Exercise
Pull out every line of the rows below that contains the string "width", matching case exactly.

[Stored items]
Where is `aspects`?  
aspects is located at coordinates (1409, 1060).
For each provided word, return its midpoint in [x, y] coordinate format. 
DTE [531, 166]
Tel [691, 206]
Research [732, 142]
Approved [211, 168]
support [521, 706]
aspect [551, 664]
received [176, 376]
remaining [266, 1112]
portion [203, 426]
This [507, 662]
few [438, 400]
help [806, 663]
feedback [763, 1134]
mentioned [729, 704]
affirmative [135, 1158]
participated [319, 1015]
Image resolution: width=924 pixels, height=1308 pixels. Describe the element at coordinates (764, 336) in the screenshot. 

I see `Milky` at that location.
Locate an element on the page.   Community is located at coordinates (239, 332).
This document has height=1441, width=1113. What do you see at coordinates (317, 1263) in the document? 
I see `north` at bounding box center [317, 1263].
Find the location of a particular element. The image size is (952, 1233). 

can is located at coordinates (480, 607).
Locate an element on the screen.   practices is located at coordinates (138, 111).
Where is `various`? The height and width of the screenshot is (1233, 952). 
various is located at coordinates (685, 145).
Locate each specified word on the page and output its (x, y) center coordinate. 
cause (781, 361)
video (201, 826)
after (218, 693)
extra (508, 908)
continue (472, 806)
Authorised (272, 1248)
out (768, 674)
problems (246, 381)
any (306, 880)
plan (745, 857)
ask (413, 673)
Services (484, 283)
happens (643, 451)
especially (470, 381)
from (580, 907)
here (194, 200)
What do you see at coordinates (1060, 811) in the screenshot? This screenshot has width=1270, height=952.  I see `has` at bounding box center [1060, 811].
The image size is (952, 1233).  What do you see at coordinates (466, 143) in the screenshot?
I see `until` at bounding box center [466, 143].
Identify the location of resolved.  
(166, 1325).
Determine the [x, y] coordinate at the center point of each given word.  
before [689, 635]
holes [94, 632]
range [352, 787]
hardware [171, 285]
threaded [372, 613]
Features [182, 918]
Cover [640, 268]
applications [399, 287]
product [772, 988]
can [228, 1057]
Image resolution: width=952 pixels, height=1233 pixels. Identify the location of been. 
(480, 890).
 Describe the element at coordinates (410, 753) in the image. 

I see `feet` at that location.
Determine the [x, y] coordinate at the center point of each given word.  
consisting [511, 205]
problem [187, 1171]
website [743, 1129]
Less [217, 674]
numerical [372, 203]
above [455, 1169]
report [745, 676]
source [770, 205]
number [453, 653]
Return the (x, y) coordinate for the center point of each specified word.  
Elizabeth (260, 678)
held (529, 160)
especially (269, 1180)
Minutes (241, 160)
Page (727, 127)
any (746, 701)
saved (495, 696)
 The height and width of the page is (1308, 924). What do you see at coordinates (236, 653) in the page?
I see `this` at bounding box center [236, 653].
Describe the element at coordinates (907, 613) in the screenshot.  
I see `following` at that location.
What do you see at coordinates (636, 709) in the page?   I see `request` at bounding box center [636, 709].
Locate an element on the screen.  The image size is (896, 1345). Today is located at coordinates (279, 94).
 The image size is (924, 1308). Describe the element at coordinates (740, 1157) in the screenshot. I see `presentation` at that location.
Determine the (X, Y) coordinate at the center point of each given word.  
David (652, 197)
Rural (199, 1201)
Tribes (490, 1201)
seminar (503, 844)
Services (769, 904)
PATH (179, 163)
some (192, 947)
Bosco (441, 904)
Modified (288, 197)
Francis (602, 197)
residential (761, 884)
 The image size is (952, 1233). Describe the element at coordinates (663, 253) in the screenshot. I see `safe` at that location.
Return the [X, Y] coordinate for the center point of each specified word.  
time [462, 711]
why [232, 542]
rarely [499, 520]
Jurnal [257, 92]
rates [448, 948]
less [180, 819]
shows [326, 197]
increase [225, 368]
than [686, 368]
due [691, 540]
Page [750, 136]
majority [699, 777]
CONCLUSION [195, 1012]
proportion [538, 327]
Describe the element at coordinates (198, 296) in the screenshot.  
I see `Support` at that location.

Response to this exercise
Image resolution: width=924 pixels, height=1308 pixels. Describe the element at coordinates (764, 336) in the screenshot. 
This document has height=1441, width=1113. What do you see at coordinates (317, 1263) in the document? 
Where is `various`? The height and width of the screenshot is (1233, 952). 
What do you see at coordinates (1060, 811) in the screenshot? This screenshot has width=1270, height=952.  I see `has` at bounding box center [1060, 811].
Image resolution: width=952 pixels, height=1233 pixels. Identify the location of been. 
 The height and width of the page is (1308, 924). What do you see at coordinates (236, 653) in the page?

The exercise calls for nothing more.